By Order of the President (Presidential Agent 1)
Page 109
“Let me think about it on the way home,” he said. "Do that, John,” she said. “Think about it.”
Then she hung up.
[TWO]
The Mayflower Hotel 1127 Connecticut Avenue NW Washington, D.C. 1925 6 June 2005
The director of Central Intelligence had been driven alone— his choice—from his home to the Mayflower Hotel in a dark blue GMC Yukon. The Yukon was armored and the windows were deeply tinted. There were three shortwave antennae on the roof.
But the vehicle, the director believed, would not attract very much attention. There were probably three hundred nearly identical vehicles moving around the district and by no means did all of them belong to the government. He suspected that maybe half of them belonged to, say, middle-level bureaucrats in, say, the Department of Agriculture, who had bought them to impress the neighbors, as a, say, middle-level bank manager in St. Louis, Missouri, would have bought a Jaguar or a Cadillac he really couldn’t afford for the same purpose.
In Washington, prestige came with power rather than money. In Washington, and environs, the way to impress the neighbors was to look as if you were important enough to move around in an armored, window-darkened Yukon with antennae on the roof.
The DCI’s Yukon and the DCI himself attracted little attention when he rolled up in front of the Mayflower, quickly got out, and marched across the lobby to the bank of elevators, even though he was preceded and trailed by security men.
They ascended to the fourth floor. One of the security men got off the elevator first, looked up and down the corridor, and then indicated the direction of Suite 404 with a nod of his head.
The security man waited until the DCI started off the elevator, then led the way down the corridor to 404, where he knocked three times on the door.
It was opened by a young man in a dinner jacket. The security man quickly scrutinized the guy. He was not of the beady-eyed political lackey sort that the security man was accustomed to encountering in this town. He showed confidence and control.
“Who are you?” the security man asked, not very politely.
The young man glanced down the corridor, saw the DCI approaching, and evenly replied, “If you’re looking for Secretary Hall, this is it.” He opened the door wider.
The DCI appeared in the doorway.
“Come on in, John,” the secretary of Homeland Security called.
The DCI entered the suite.
The living room looked like someone lived there, he thought, rather than as if it were just one more “executive suite” occupied by some businessman—not government employee; a government per diem allowance wouldn’t come close to paying for this place—in Washington for a few days.
The young man in the dinner jacket started to close the door in the face of the security guard, who held it open with his foot and hand and looked to the DCI for guidance.

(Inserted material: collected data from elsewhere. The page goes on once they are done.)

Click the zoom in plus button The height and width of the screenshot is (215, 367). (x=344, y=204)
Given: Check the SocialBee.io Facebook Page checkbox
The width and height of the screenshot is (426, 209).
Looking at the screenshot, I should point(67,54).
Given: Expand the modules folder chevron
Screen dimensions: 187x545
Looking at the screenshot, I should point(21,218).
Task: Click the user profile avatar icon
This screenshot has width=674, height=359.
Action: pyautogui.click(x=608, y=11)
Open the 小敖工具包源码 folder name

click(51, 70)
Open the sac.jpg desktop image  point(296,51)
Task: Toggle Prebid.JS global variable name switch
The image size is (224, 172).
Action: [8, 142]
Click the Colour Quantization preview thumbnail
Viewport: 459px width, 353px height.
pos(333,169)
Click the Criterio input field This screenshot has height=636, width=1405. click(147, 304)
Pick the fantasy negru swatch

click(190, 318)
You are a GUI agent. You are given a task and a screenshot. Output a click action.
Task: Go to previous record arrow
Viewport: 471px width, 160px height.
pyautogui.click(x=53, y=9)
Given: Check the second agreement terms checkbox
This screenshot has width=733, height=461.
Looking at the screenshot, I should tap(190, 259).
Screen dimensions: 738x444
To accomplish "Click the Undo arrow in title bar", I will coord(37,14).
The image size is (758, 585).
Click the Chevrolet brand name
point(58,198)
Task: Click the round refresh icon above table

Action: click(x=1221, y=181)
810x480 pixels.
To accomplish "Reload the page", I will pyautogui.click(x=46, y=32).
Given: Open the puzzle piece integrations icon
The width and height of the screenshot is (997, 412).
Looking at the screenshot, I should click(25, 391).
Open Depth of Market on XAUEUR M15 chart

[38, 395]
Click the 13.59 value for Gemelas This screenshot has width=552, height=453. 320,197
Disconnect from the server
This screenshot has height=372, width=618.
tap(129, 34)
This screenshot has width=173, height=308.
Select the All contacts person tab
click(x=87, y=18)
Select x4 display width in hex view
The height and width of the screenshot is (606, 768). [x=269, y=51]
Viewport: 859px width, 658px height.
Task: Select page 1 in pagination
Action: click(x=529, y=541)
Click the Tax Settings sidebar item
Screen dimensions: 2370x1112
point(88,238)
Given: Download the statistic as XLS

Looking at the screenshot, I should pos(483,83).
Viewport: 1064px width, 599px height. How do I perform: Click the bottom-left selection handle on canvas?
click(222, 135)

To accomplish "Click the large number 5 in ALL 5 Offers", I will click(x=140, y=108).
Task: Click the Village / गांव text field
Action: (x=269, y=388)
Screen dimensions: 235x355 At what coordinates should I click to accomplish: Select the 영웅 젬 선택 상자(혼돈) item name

“It’s okay,” the DCI said, and the security man removed his foot and hand and the door closed in his face.
“John, this is my executive assistant, Charley Castillo,” the secretary said.
The DCI smiled and put out his hand but didn’t say anything.
“How do you do, sir?” Castillo said politely, shaking the hand.
“Eleanor downstairs?” the secretary asked.
“No. She’s coming in later. I told her to call my cellular when she got close,” the DCI said.
“Well, maybe we can wrap this up before she gets here,” the secretary said. “Can we get you a drink, John?”
“Thank you, no. What’s this all about, Matt?”
The secretary picked up a folder from the coffee table— the DCI noticed that it bore no security stamps of any kind—and handed it to him.
The document inside, six single-spaced pages, also was barren
of security stamps of any kind. But two sentences into it, the DCI was aware he was reading an intel filing.
This one suggested the strong possibility that the Boeing 727 that had gone missing from Luanda, Angola, had been stolen by or for a Russian arms dealer by the name of Vasily Respin either for parts to be used by one of his enterprises or to be sold to others.